§ **Work to complete**
Can you quote every line of the material below verbatim but leave the pictures out?

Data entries
* * *

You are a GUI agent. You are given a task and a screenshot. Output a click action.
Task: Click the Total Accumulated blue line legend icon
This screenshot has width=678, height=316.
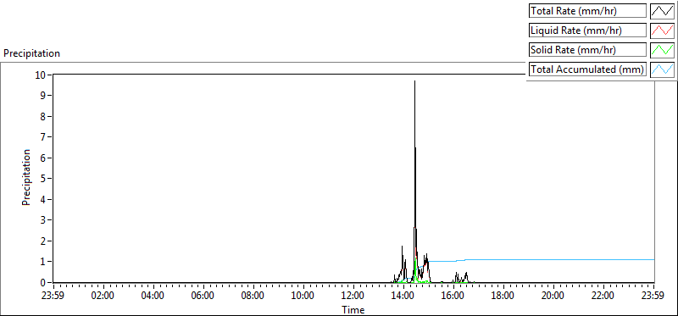pyautogui.click(x=662, y=69)
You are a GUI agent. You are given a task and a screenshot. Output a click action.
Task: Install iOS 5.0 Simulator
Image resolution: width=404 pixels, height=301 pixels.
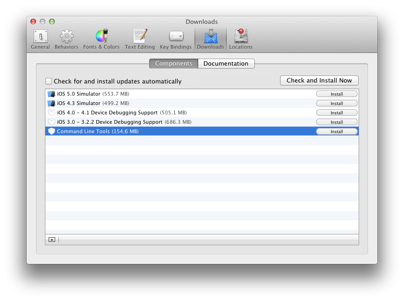[337, 94]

* * *

§ **Correct result**
You are a GUI agent. You are given a task and a screenshot. Output a click action.
Task: Click the Total Accumulated blue line legend icon
This screenshot has width=678, height=316.
pyautogui.click(x=662, y=69)
You are a GUI agent. You are given a task and a screenshot. Output a click action.
Task: Install iOS 5.0 Simulator
Image resolution: width=404 pixels, height=301 pixels.
[337, 94]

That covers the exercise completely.